M.X., né le 8 janvier 1990 en Algérie, de nationalité algérienne a fait l’objet le 15 janvier 2018 d’une obligation de quitter le territoire français avec assignation à résidence édictée par le préfet des Alpes-Maritimes peu de temps après son entrée irrégulière en France. Le 29 janvier 2018, il a sollicité la reconnaissance de la qualité de réfugié. Celle-ci lui a été refusée par décision de l’office français de protection des réfugiés et apatrides du 27 mars 2019, confirmée par décision de la CNDA du 28 juin 2019, notifiée le 10 juillet 2019. Parallèlement, les autorités algériennes ont formulé le 21 septembre 2018 une demande d’extradition de M. X. aux fins d’exécution d’un mandat d’arrêt du 15 mars 2018 pour des faits de trafic de migrants.
□ □ □ □ □
Défi 1: D'après le texte fourni, à quelle date la CNDA a-t-elle confirmé le refus de reconnaissance de la qualité de réfugié ?
Le texte et les entrées constituent deux documents indépendants l'un de l'autre.

Entrées fournies:
□ □ □ □ □
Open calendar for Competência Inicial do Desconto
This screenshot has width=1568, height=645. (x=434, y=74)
□ □ □ □ □
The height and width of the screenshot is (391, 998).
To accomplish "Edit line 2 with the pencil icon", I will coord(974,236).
□ □ □ □ □
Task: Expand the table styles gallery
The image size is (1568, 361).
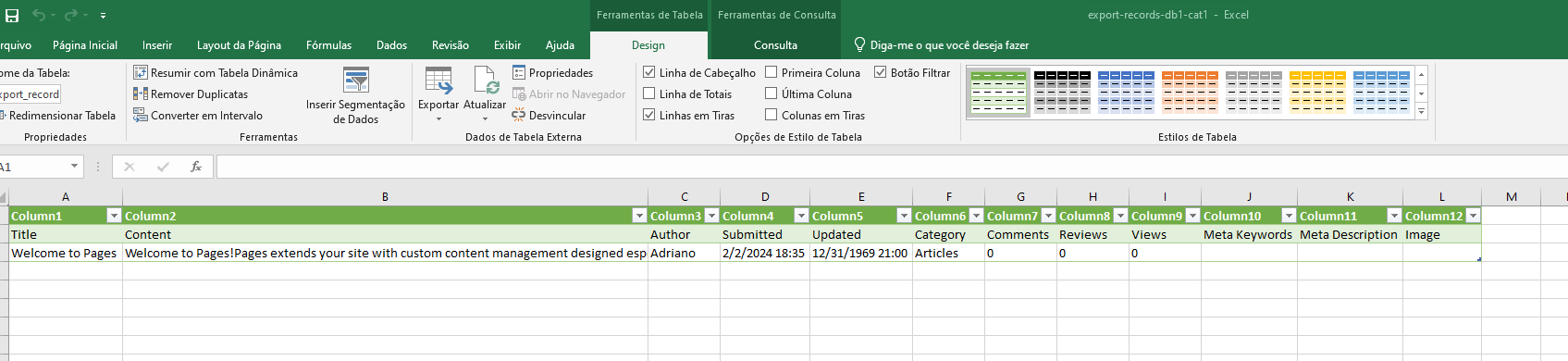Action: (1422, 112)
□ □ □ □ □
Défi 2: Reproduisez à l'identique, dans les entrées, tout ce qui va de la ligne contenant « The height and » jusqu'à la ligne contenant « I will coord(974,236). », ces deux lignes incluses.

Résultat final 1: Le 28 juin 2019.

Résultat final 2:
The height and width of the screenshot is (391, 998).
To accomplish "Edit line 2 with the pencil icon", I will coord(974,236).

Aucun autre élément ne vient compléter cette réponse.